Directions for this task:
Print out all of the data below, keeping it identical to the original.

Extracted data:
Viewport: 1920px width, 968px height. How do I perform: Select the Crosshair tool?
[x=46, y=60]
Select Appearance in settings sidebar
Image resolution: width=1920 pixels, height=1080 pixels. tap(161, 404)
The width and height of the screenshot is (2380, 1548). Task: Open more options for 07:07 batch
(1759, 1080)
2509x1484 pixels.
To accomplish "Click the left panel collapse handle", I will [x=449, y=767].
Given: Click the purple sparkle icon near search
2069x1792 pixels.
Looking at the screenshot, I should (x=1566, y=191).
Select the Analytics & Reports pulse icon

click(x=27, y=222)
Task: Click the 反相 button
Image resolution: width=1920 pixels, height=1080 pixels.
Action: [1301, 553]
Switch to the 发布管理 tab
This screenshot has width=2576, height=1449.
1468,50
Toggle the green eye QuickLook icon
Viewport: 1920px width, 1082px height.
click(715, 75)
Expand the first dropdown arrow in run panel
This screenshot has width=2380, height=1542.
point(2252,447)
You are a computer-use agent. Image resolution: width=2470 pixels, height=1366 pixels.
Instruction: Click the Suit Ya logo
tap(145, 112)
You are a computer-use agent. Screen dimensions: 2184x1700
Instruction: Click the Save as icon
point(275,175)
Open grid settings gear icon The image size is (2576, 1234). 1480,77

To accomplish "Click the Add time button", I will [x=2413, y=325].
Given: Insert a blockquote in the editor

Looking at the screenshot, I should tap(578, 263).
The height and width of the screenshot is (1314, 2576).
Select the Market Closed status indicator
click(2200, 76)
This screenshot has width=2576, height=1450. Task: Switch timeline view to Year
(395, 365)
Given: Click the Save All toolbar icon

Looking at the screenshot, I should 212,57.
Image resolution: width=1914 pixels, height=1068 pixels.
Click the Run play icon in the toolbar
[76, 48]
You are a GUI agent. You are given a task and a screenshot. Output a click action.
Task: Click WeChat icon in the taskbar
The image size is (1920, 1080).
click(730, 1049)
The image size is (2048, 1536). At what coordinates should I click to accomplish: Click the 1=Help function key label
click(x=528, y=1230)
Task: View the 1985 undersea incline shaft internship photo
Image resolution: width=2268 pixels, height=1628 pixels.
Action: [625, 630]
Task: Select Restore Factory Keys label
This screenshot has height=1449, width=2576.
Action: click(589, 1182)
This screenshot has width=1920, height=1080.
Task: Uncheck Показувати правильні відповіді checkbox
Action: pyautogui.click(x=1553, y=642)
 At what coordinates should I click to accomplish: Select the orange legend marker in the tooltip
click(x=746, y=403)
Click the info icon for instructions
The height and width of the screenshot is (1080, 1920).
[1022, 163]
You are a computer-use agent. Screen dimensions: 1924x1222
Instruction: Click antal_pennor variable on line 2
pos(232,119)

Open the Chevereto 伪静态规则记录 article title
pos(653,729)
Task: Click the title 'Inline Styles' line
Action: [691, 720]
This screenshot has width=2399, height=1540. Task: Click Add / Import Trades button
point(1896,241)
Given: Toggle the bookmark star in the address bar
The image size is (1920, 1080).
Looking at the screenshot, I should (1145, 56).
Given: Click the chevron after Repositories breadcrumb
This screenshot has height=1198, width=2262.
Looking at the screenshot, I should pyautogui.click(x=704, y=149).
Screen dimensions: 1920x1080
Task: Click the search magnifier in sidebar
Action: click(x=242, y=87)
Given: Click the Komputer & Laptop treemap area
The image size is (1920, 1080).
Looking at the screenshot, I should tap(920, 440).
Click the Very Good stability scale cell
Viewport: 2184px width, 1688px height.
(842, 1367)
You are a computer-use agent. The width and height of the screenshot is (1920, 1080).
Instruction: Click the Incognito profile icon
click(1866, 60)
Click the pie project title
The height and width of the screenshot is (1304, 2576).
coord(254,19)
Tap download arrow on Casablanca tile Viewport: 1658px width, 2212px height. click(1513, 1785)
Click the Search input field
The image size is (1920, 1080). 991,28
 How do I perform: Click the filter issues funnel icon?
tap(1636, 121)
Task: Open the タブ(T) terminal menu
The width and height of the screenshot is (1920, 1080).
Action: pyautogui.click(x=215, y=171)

Task answer:
Viewport: 1920px width, 968px height. How do I perform: Select the Crosshair tool?
[x=46, y=60]
Select Appearance in settings sidebar
Image resolution: width=1920 pixels, height=1080 pixels. tap(161, 404)
The width and height of the screenshot is (2380, 1548). Task: Open more options for 07:07 batch
(1759, 1080)
2509x1484 pixels.
To accomplish "Click the left panel collapse handle", I will [x=449, y=767].
Given: Click the purple sparkle icon near search
2069x1792 pixels.
Looking at the screenshot, I should (x=1566, y=191).
Select the Analytics & Reports pulse icon

click(x=27, y=222)
Task: Click the 反相 button
Image resolution: width=1920 pixels, height=1080 pixels.
Action: [1301, 553]
Switch to the 发布管理 tab
This screenshot has width=2576, height=1449.
1468,50
Toggle the green eye QuickLook icon
Viewport: 1920px width, 1082px height.
click(715, 75)
Expand the first dropdown arrow in run panel
This screenshot has width=2380, height=1542.
point(2252,447)
You are a computer-use agent. Image resolution: width=2470 pixels, height=1366 pixels.
Instruction: Click the Suit Ya logo
tap(145, 112)
You are a computer-use agent. Screen dimensions: 2184x1700
Instruction: Click the Save as icon
point(275,175)
Open grid settings gear icon The image size is (2576, 1234). 1480,77

To accomplish "Click the Add time button", I will [x=2413, y=325].
Given: Insert a blockquote in the editor

Looking at the screenshot, I should tap(578, 263).
The height and width of the screenshot is (1314, 2576).
Select the Market Closed status indicator
click(2200, 76)
This screenshot has width=2576, height=1450. Task: Switch timeline view to Year
(395, 365)
Given: Click the Save All toolbar icon

Looking at the screenshot, I should 212,57.
Image resolution: width=1914 pixels, height=1068 pixels.
Click the Run play icon in the toolbar
[76, 48]
You are a GUI agent. You are given a task and a screenshot. Output a click action.
Task: Click WeChat icon in the taskbar
The image size is (1920, 1080).
click(730, 1049)
The image size is (2048, 1536). At what coordinates should I click to accomplish: Click the 1=Help function key label
click(x=528, y=1230)
Task: View the 1985 undersea incline shaft internship photo
Image resolution: width=2268 pixels, height=1628 pixels.
Action: [625, 630]
Task: Select Restore Factory Keys label
This screenshot has height=1449, width=2576.
Action: click(589, 1182)
This screenshot has width=1920, height=1080.
Task: Uncheck Показувати правильні відповіді checkbox
Action: pyautogui.click(x=1553, y=642)
 At what coordinates should I click to accomplish: Select the orange legend marker in the tooltip
click(x=746, y=403)
Click the info icon for instructions
The height and width of the screenshot is (1080, 1920).
[1022, 163]
You are a computer-use agent. Screen dimensions: 1924x1222
Instruction: Click antal_pennor variable on line 2
pos(232,119)

Open the Chevereto 伪静态规则记录 article title
pos(653,729)
Task: Click the title 'Inline Styles' line
Action: [691, 720]
This screenshot has width=2399, height=1540. Task: Click Add / Import Trades button
point(1896,241)
Given: Toggle the bookmark star in the address bar
The image size is (1920, 1080).
Looking at the screenshot, I should (1145, 56).
Given: Click the chevron after Repositories breadcrumb
This screenshot has height=1198, width=2262.
Looking at the screenshot, I should pyautogui.click(x=704, y=149).
Screen dimensions: 1920x1080
Task: Click the search magnifier in sidebar
Action: click(x=242, y=87)
Given: Click the Komputer & Laptop treemap area
The image size is (1920, 1080).
Looking at the screenshot, I should tap(920, 440).
Click the Very Good stability scale cell
Viewport: 2184px width, 1688px height.
(842, 1367)
You are a computer-use agent. The width and height of the screenshot is (1920, 1080).
Instruction: Click the Incognito profile icon
click(1866, 60)
Click the pie project title
The height and width of the screenshot is (1304, 2576).
coord(254,19)
Tap download arrow on Casablanca tile Viewport: 1658px width, 2212px height. click(1513, 1785)
Click the Search input field
The image size is (1920, 1080). 991,28
 How do I perform: Click the filter issues funnel icon?
tap(1636, 121)
Task: Open the タブ(T) terminal menu
The width and height of the screenshot is (1920, 1080).
Action: pyautogui.click(x=215, y=171)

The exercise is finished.